Zaid_Hamid10-11Later, when he was minister of state for religious affairs, Liaquat was stopped by the police for driving around town in a car with tinted windows, in direct violation of the law. Although Liaquat was able to use his influence to get out of that tangle, he wasn’t able to stop newspapers from publishing the fact that he was in the car with a woman friend. Even that episode didn’t teach the preacher a lesson. On the occasion of Salman Rushdie’s knighthood, he was expelled from the MQM for urging his viewers to carry out the fatwa that called for a death sentence on the controversial author. Out of power, Liaquat only grew more emboldened. In one particularly notorious incident he called Ahmadis wajib-ul-qatl (deserving death). Apart from his noxious hate-mongering, Liaquat had cultivated an image of serene piety. All it took was one 10-minute video to expose that as a sham (see “Saint or Hypocrite?“).

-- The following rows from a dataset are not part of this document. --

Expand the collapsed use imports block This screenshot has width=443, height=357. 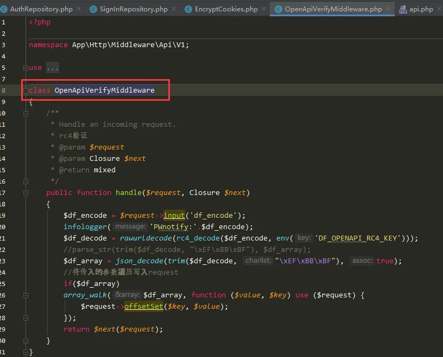coord(25,68)
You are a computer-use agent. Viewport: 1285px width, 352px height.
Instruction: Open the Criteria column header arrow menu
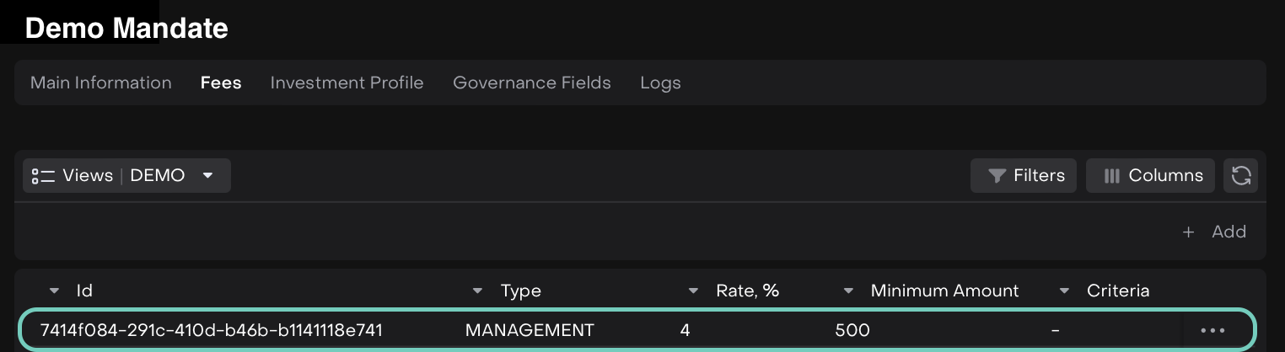[1065, 291]
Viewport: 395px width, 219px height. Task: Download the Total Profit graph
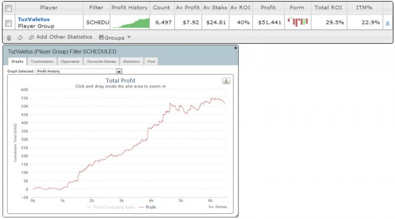pos(226,81)
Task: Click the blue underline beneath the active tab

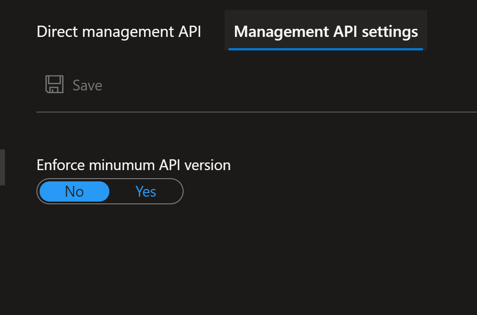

Zaid Hamid spews the same message as Aamir Liaquat but goes about it in a different way. Where Liaquat speaks deliberately and with an affected accent, preferring emotional appeals to facts, Hamid has a rapid-fire delivery and peppers his monologues with dubious statistics and frequent anecdotes.

The major thrust of all of Hamid’s sermons is that the Muslim world in general and Pakistan specifically is being targeted by an unholy American-Indian-Israeli axis. In this worldview, the Tehreek-e-Taliban Pakistan are the ‘bad’ Taliban who are agents of RAW and other nefarious intelligence agencies, while outfits like the Jamaat-ud-Dawa and Lashkar-e-Taiba are the ‘good’ Taliban fighting in Kashmir and taking the battle to the enemies.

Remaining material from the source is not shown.